* What is expected:
Beginning with the line that holds "Open the 일렉트론 tag", output every remaining line of the material below exactly, and include none of the pictures.

* Supplied records:
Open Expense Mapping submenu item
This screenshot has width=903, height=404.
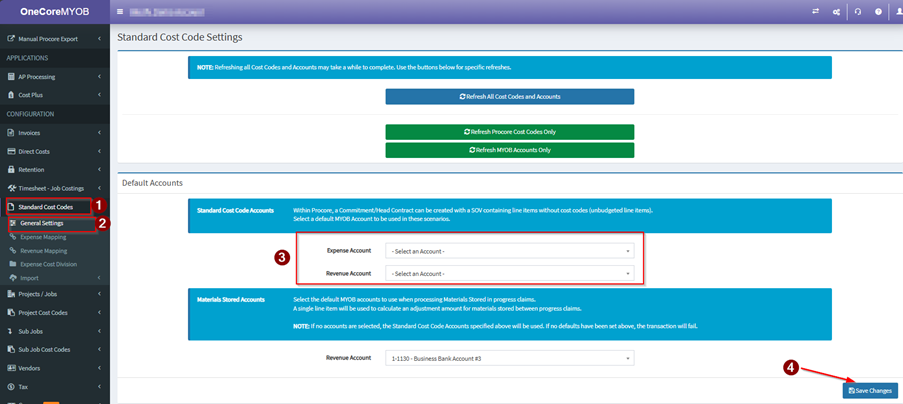[x=43, y=236]
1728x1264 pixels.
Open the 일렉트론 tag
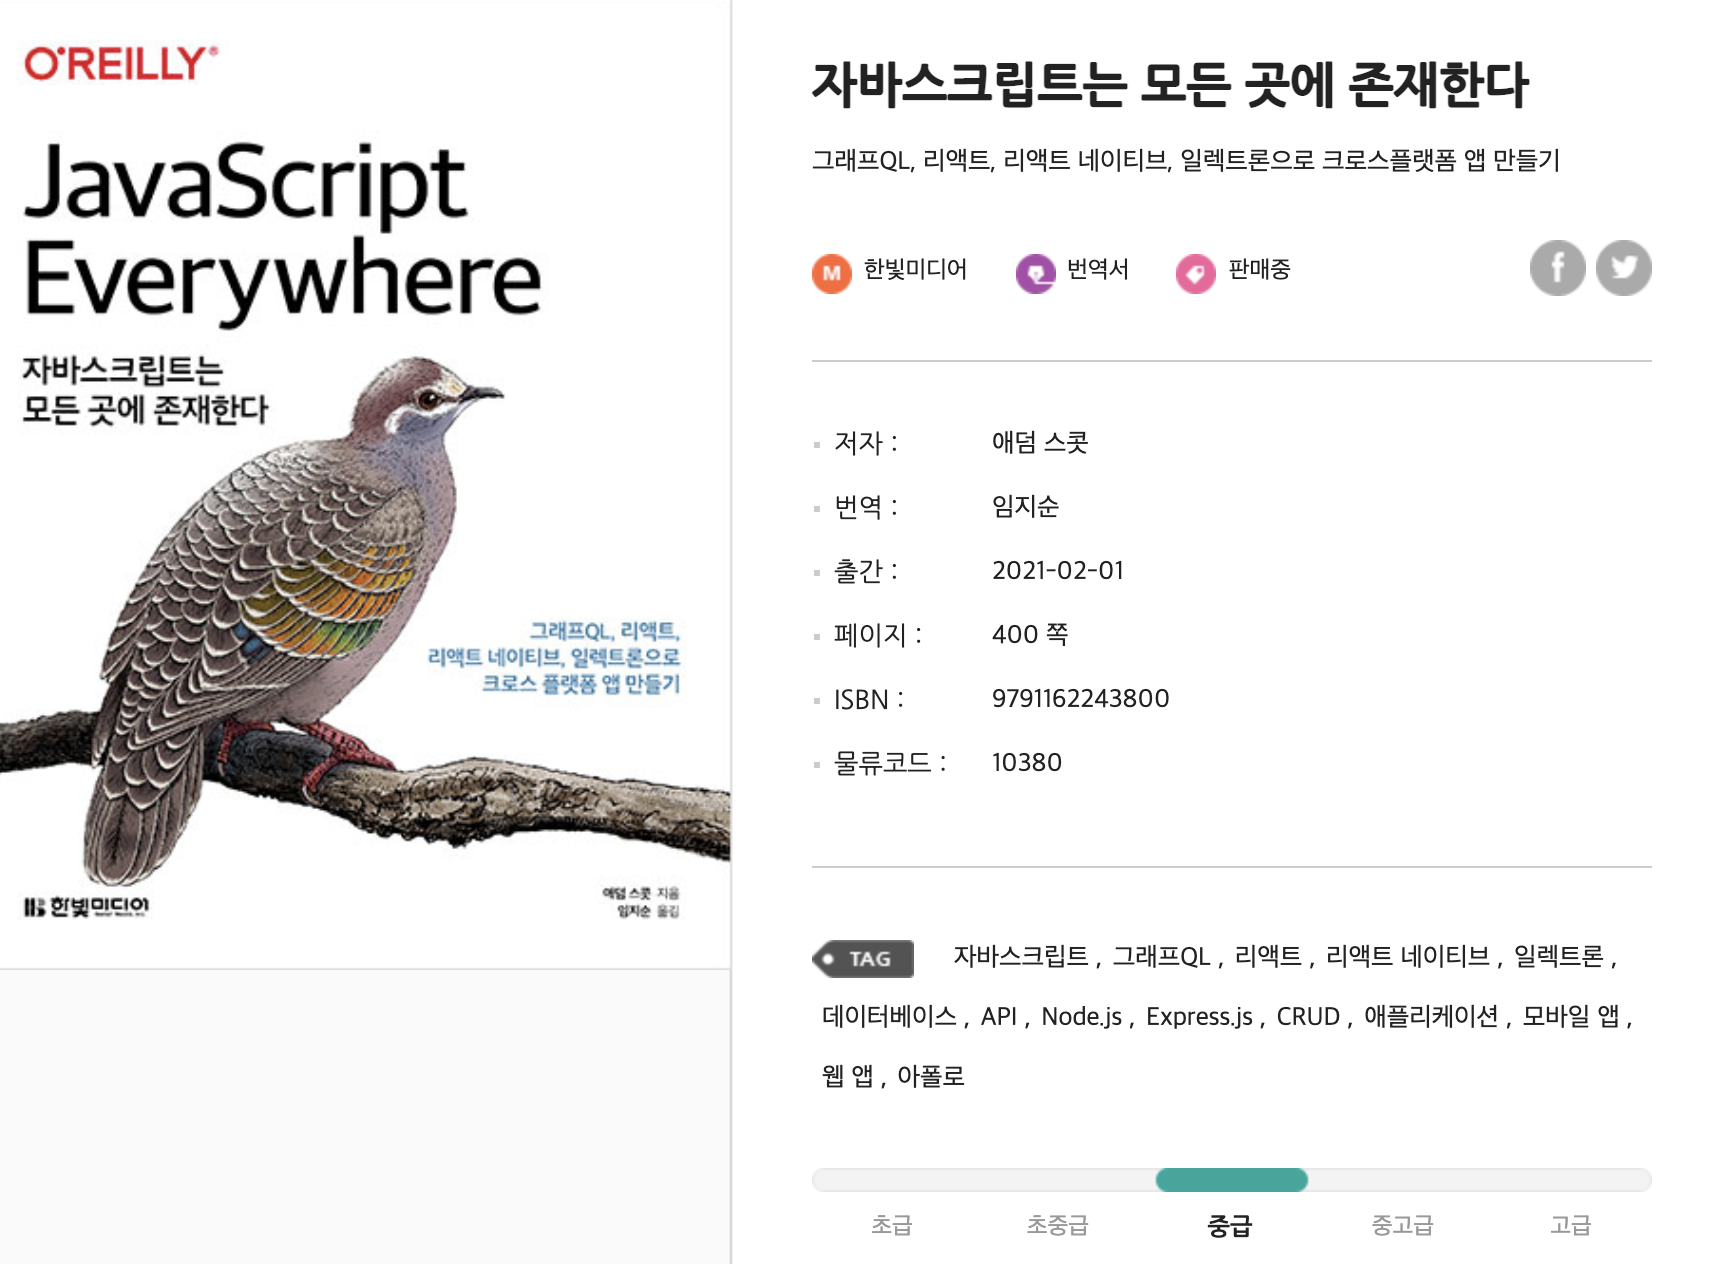(x=1558, y=957)
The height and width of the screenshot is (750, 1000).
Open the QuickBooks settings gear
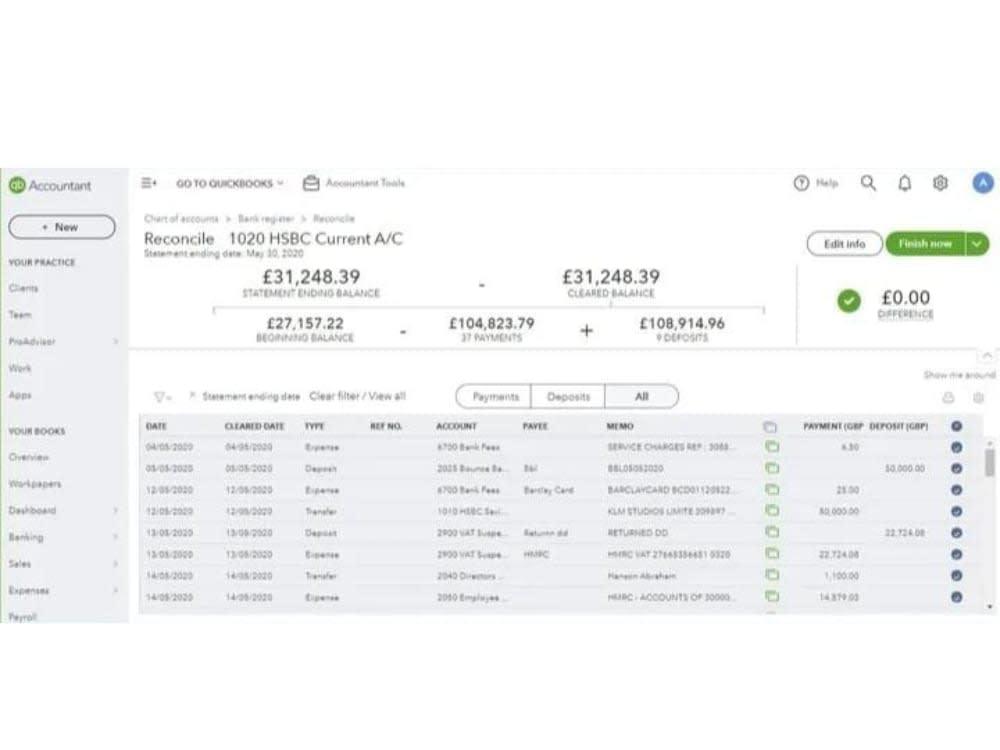pyautogui.click(x=939, y=183)
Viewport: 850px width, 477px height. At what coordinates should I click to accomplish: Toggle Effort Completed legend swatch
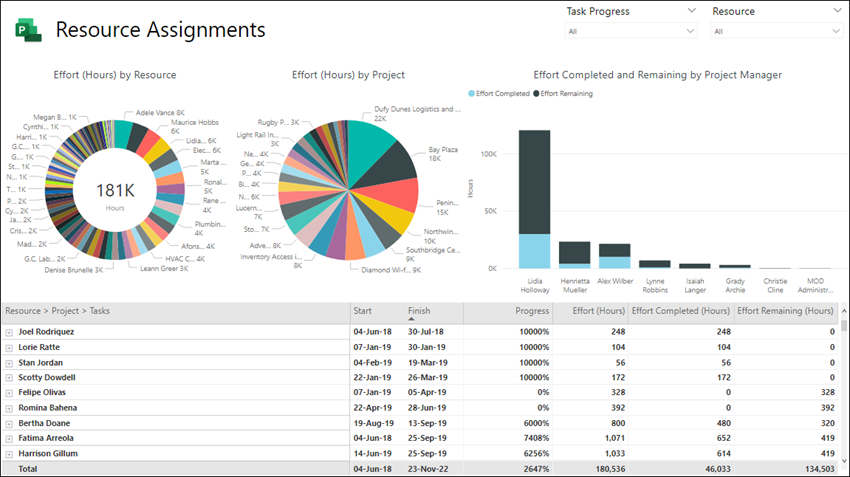click(x=471, y=93)
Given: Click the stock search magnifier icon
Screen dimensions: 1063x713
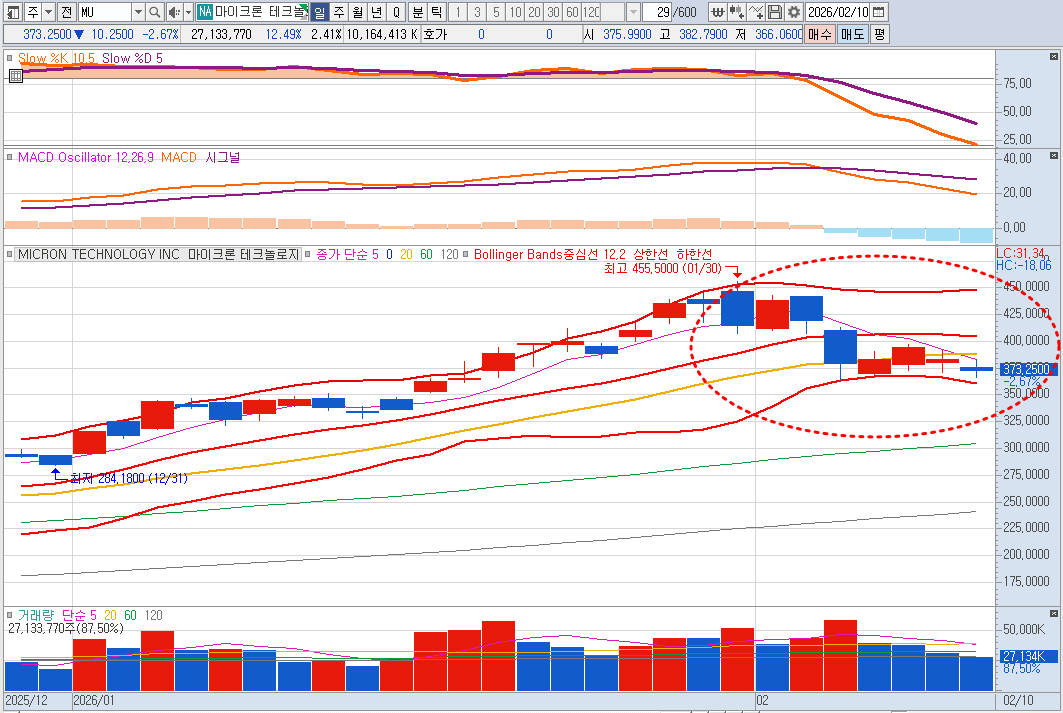Looking at the screenshot, I should click(154, 12).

* Result of the exercise:
Open the 일렉트론 tag
(x=1558, y=957)
The height and width of the screenshot is (750, 1000).
Open the QuickBooks settings gear
pyautogui.click(x=939, y=183)
Viewport: 850px width, 477px height. At what coordinates should I click to accomplish: Toggle Effort Completed legend swatch
click(x=471, y=93)
Given: Click the stock search magnifier icon
Screen dimensions: 1063x713
Looking at the screenshot, I should click(154, 12).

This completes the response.